O estrago causado pela desertificação vai além da superfície terrestre

Com alta tendência principalmente em regiões semi-úmidas, semiáridas e áridas, a desertificação impacta o ecossistema e a qualidade de vida dos seres vivos.

O processo de desertificação coloca em risco a saúde dos seres, além de impactar no desenvolvimento e crescimento da economia, impossibilitando as práticas de atividades agrícolas.

Desertificação: área deserta

O que é desertificação?

O significado de desertificação consiste no processo de transformação do solo ou de um ecossistema, resultando-o em área semelhantes a um deserto, através de ações antrópicas ou por meio de processo natural. Na desertificação, a vegetação é diminuída ou, até mesmo, destruída por completo, mediante ao desmatamento da área. Além disso, um dos principais prejuízos ao solo é a perda de fertilidade, impossibilitando-o de desenvolver-se e produzir.

Assim, as áreas mais afetadas pelo processo de desertificação do solo são, basicamente:

  • áreas degeneradas pelas atividades da pecuária;
  • áreas degeneradas pelas atividades da agricultura, principalmente a de sequeiro;
  • áreas degeneradas pelas pelas atividades de pastoreio;
  • áreas degeneradas por irrigações intensivas e excessivas.

Causas da desertificação

Ações humanas e processos naturais são os principais fatores resultantes, embora as ações humanas sejam mais nocivas e alarmantes. As causas da desertificação são:

  • Remoção da vegetação local;
  • Fabricações de áreas voltadas a atividades de pastagem, principalmente pela pecuária extensiva;
  • Uso inadequado e exacerbado do solo;
  • Uso da água de mananciais escassos;
  • Prática de monocultura;
  • Práticas mineradoras;
  • Queimadas.

Consequências da desertificação

As principais consequências da desertificação afetam diretamente a saúde dos animais e dos seres humanos, além de impactar o desenvolvimento de vegetais locais. As principais consequências são:

  • Aniquilação da vegetação original;
  • Eliminação da biodiversidade;
  • Erosão;
  • Salinização do solo;
  • Perda de nutrientes;
  • Infertilidade;
  • Baixo nível de produção;
  • Elevação das temperaturas;
  • Longos período de estiagem;
  • Ampliação do êxodo rural (fluxo migratório);
  • Elevação dos quadros de pobreza e miséria.

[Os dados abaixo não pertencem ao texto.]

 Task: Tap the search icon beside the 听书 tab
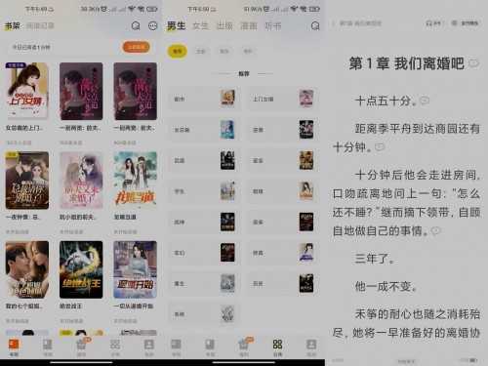point(315,25)
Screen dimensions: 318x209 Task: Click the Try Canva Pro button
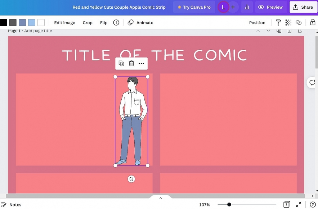click(x=194, y=7)
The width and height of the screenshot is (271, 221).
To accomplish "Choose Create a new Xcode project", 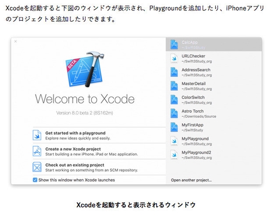I will [x=99, y=151].
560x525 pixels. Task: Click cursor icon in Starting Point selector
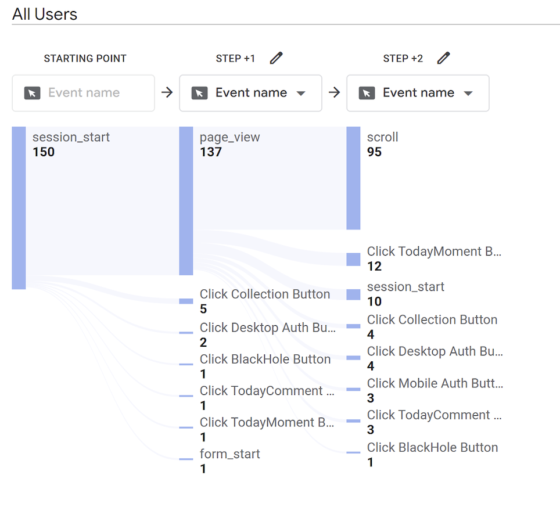point(33,93)
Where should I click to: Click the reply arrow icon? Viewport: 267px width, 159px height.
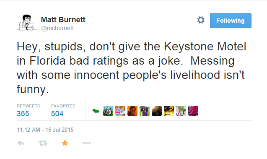(21, 143)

Desertificação no Brasil e no mundo

Segundo a Organização das Nações Unidas (ONU), há muitas áreas em processo de desertificação no mundo, sendo mais ou menos 40% da superfície terrestre correndo altos riscos. África, América do Sul, China, Oriente Médio, Ásia, Estados Unidos e Austrália são as principais áreas com elevada possibilidade de desertificação. No entanto, são as áreas e territórios de países subdesenvolvidos os que mais sofrem o risco.

Desertificação: secagem e rachaduras do solo

No entanto, a ONU criou no ano de 1994 a Comissão contra a Desertificação, que visa criar projetos e atividades em prol da diminuição deste processo, especialmente, nos países da África.

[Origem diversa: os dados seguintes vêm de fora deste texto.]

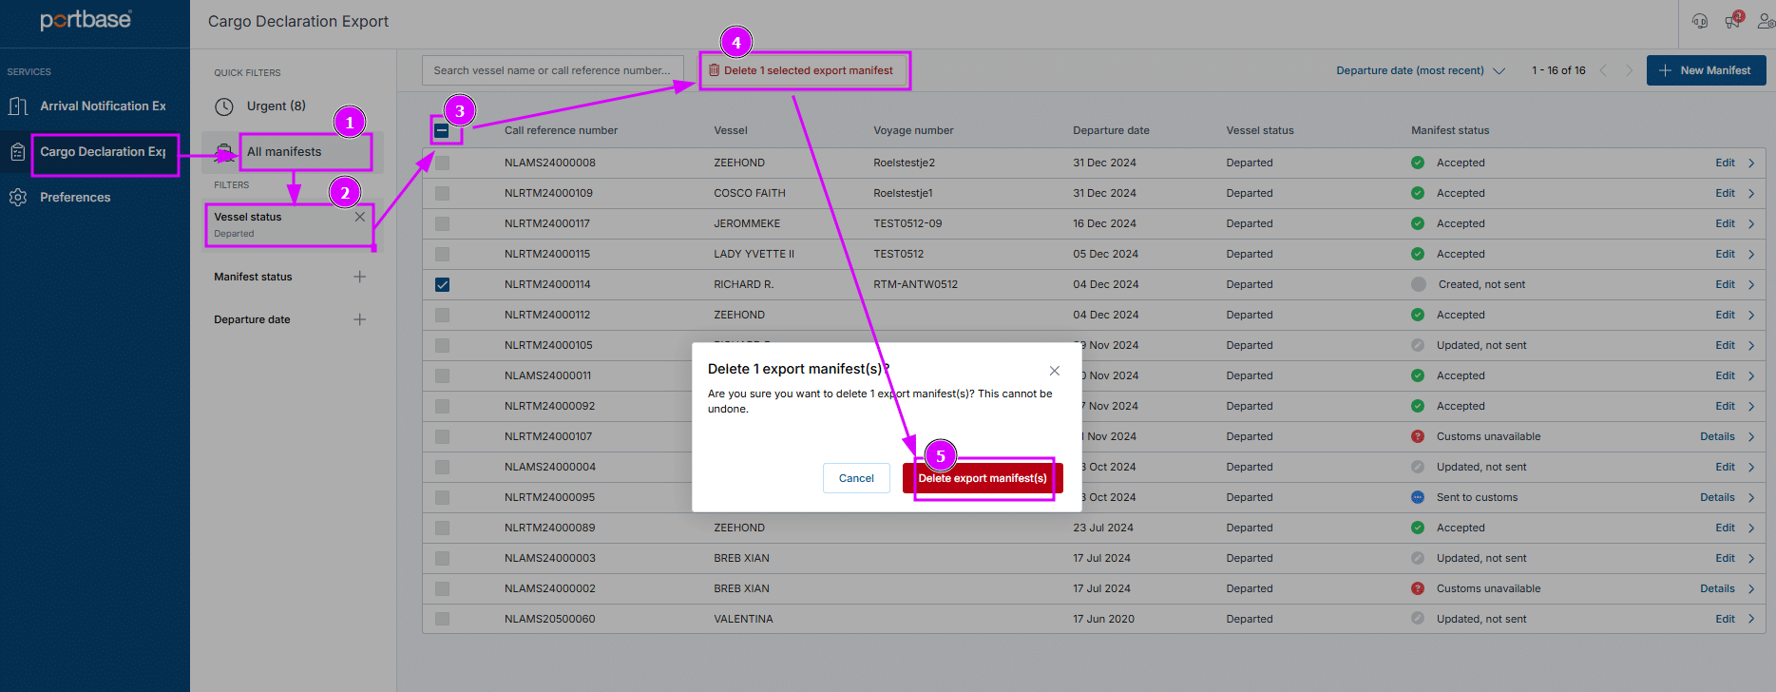Uncheck the NLRTM24000114 row checkbox

(x=442, y=284)
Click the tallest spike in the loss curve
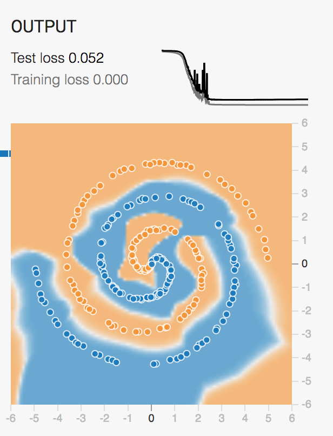 click(x=204, y=66)
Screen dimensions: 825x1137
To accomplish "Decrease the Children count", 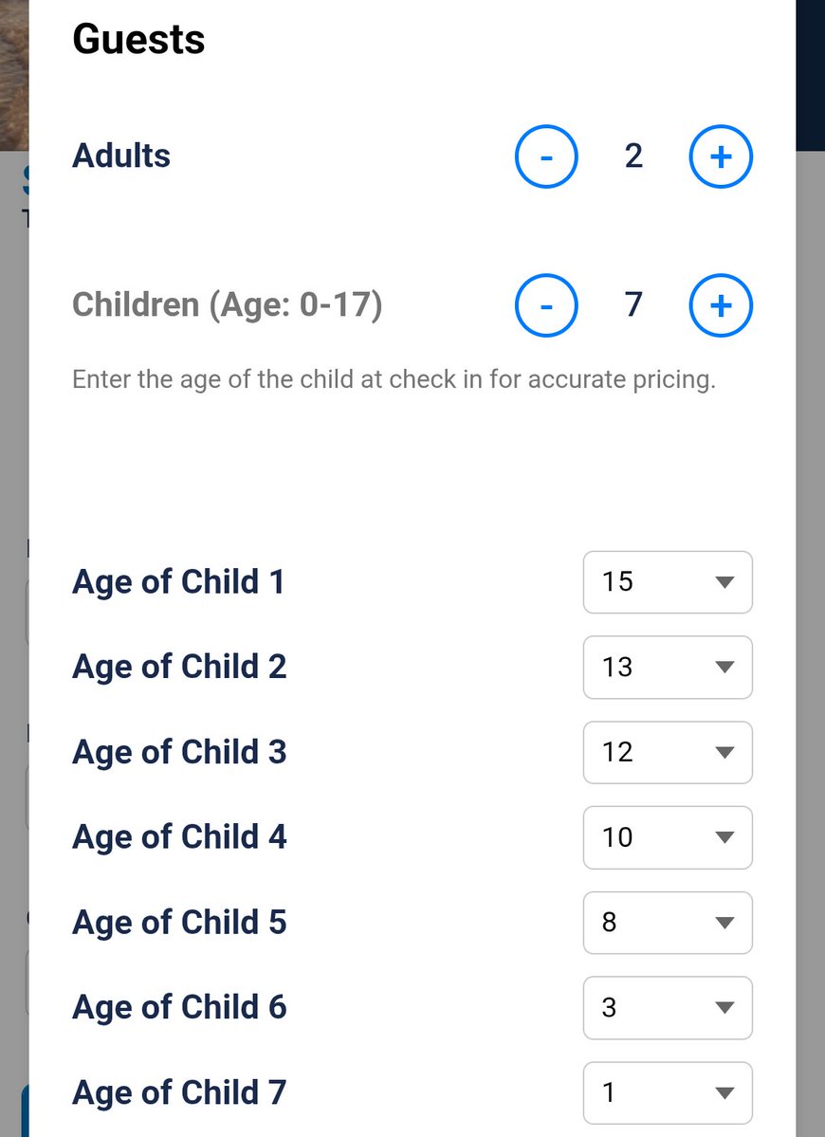I will point(546,305).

Os riscos e pontos de desertificação no Brasil estão concentrados principalmente na região nordeste e sul do país, sendo a região sul mais propensa a arenização. Rio Grande do Norte, Tocantins, Minas Gerais e Mato Grosso são as regiões mais impactadas pelo processo de secagem do solo. Segundo dados do Ministério do Meio Ambiente, mais de 10% da superfície terrestre brasileira são suscetíveis, especialmente as regiões semi-áridas.

Devido a intensidade da desertificação, o fenômeno de êxodo rural passou a ser mais habitual no Nordeste do país. Famílias foram sendo impactadas devido ao desgaste do solo, impossibilitando-os de produzirem e aumentarem a renda. Devido isso, resolvem sair da região em que vivem e passam a migrar para outras áreas, principalmente para a região sudeste, onde o solo ainda encontra-se fértil.